*About this exercise*:
Your task is to copy the lines from the line containing "Select the exclamation mark symbol cell" through the end of the listing below, both included, without any pictures.

*Raw data*:

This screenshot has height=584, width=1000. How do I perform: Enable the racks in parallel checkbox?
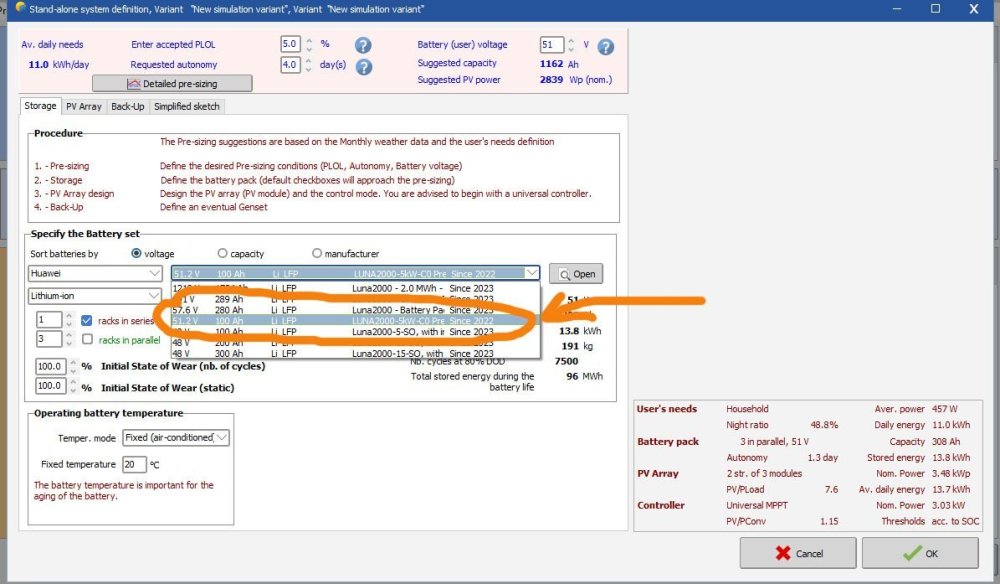87,340
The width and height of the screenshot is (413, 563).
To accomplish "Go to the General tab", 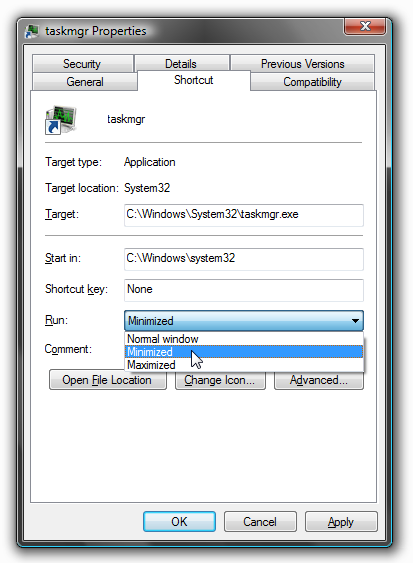I will click(85, 82).
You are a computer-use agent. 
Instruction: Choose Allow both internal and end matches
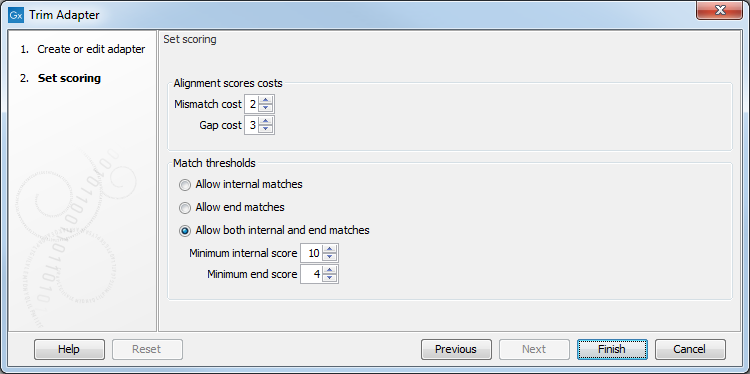point(184,231)
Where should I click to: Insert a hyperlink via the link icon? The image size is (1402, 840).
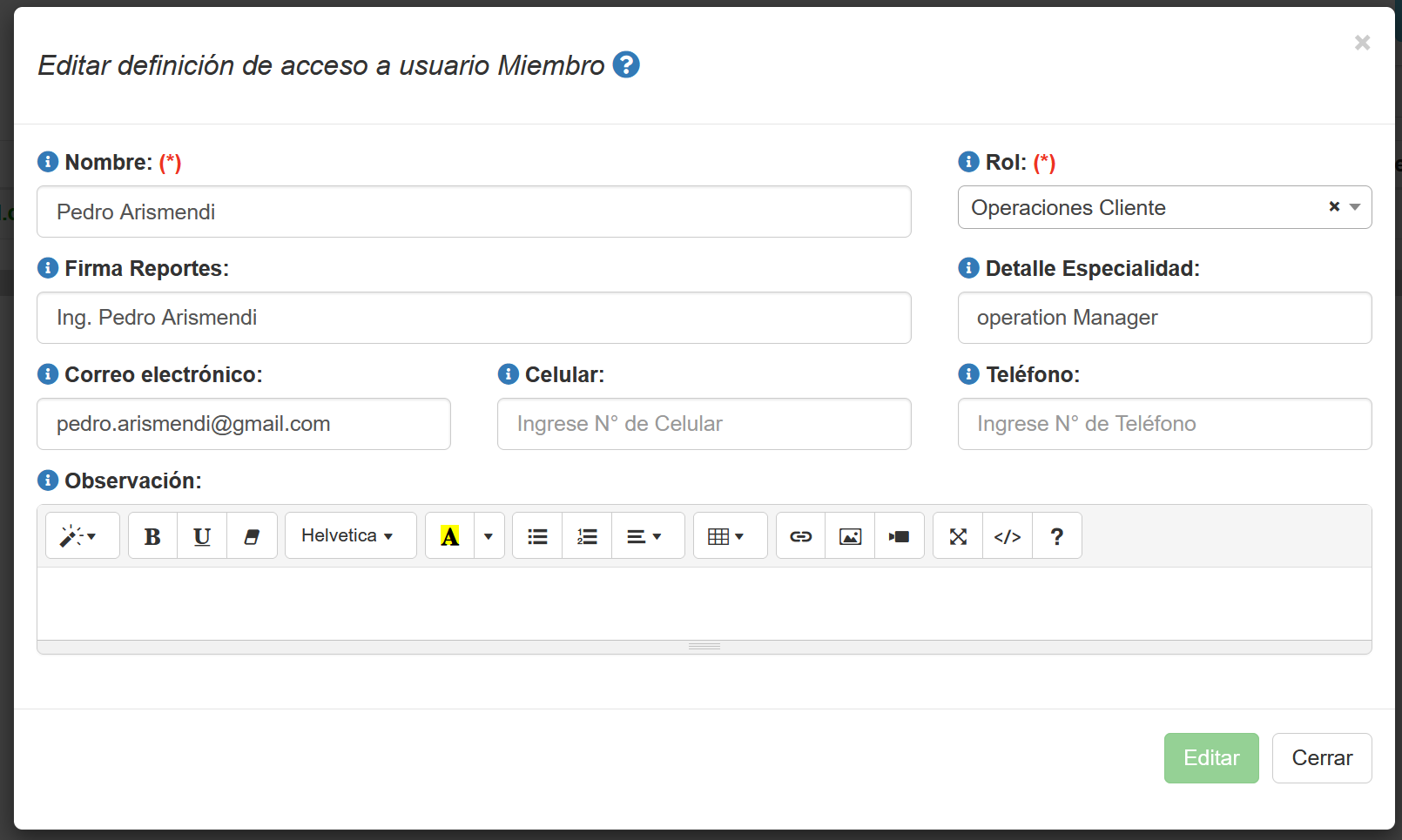(800, 536)
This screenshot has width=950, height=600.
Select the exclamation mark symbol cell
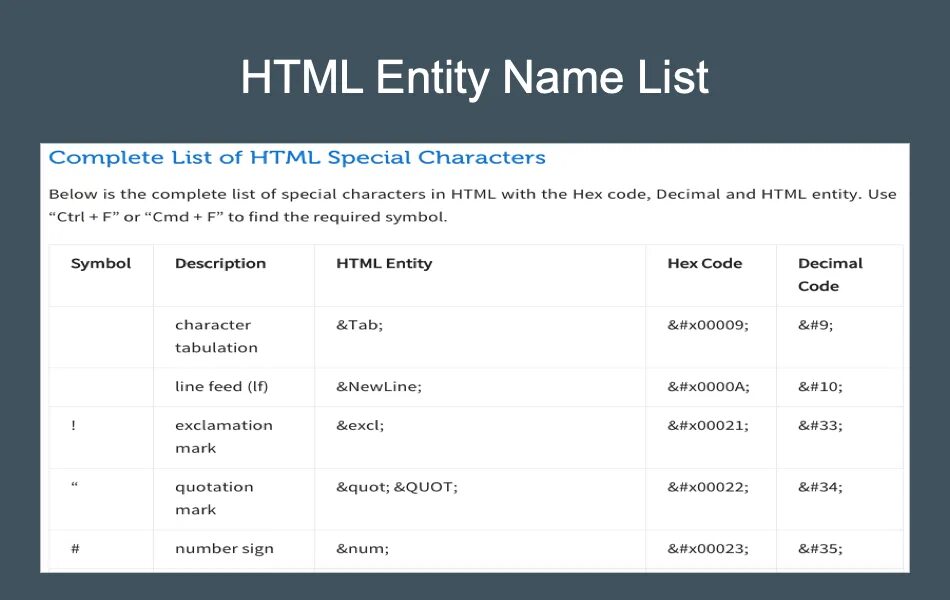pos(74,426)

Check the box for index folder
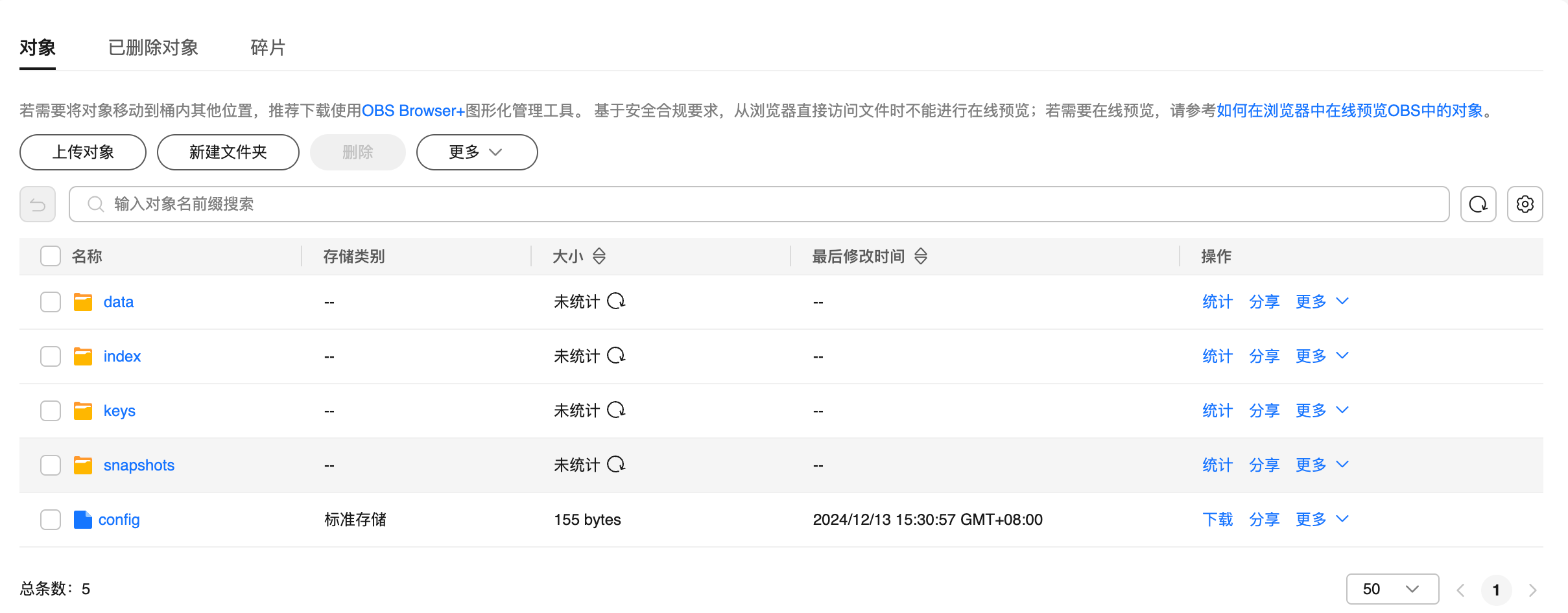point(51,356)
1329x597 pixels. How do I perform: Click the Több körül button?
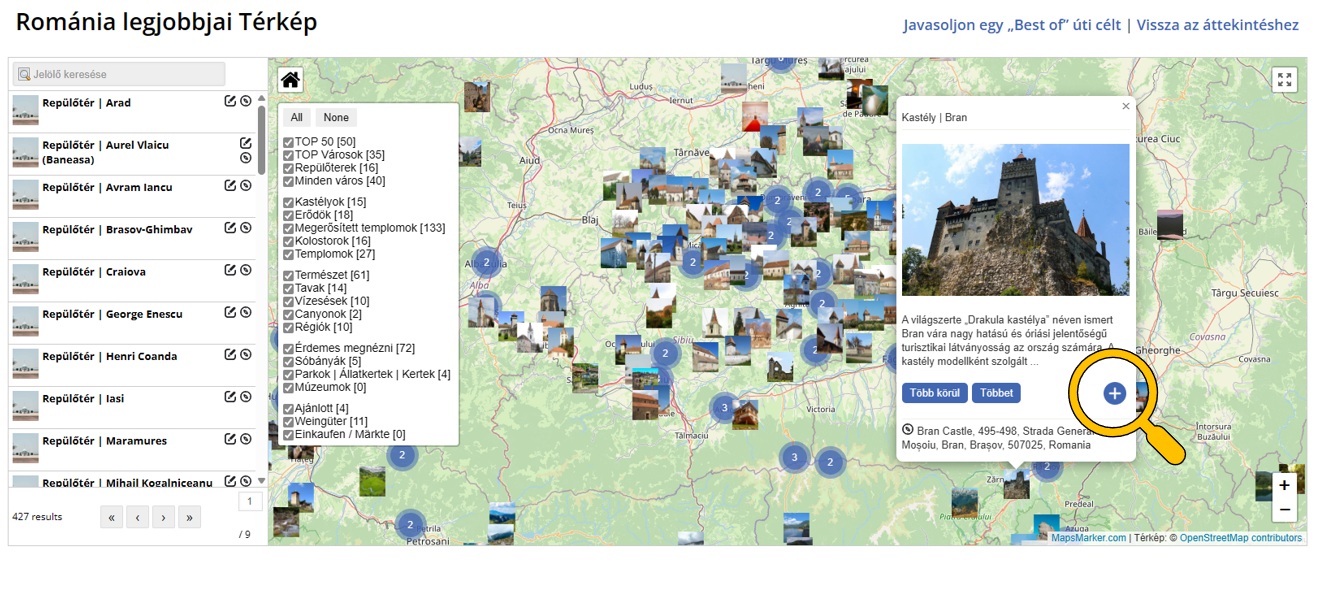pos(934,393)
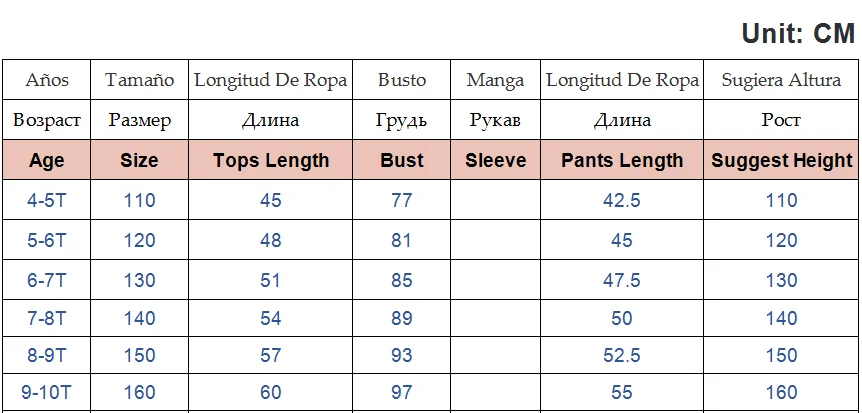
Task: Select tops length value 60
Action: pyautogui.click(x=271, y=392)
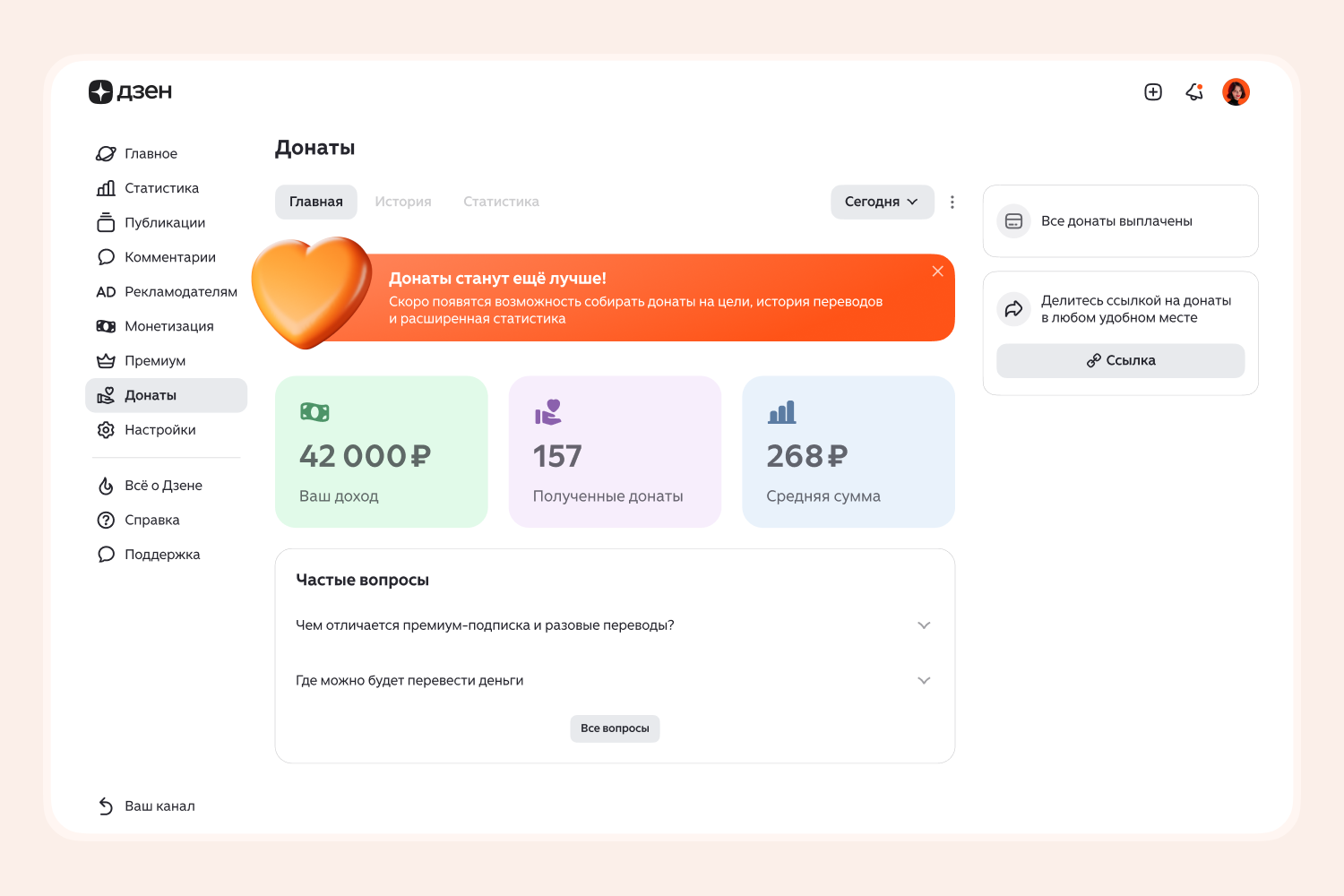Viewport: 1344px width, 896px height.
Task: Open Settings gear in sidebar
Action: pyautogui.click(x=159, y=430)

*Response below*:
Select the exclamation mark symbol cell
pos(74,426)

Check the box for index folder
point(51,356)
1329x597 pixels. How do I perform: Click the Több körül button?
pos(934,393)
Task: Select tops length value 60
Action: pyautogui.click(x=271, y=392)
Viewport: 1344px width, 896px height.
Task: Open Settings gear in sidebar
Action: pyautogui.click(x=159, y=430)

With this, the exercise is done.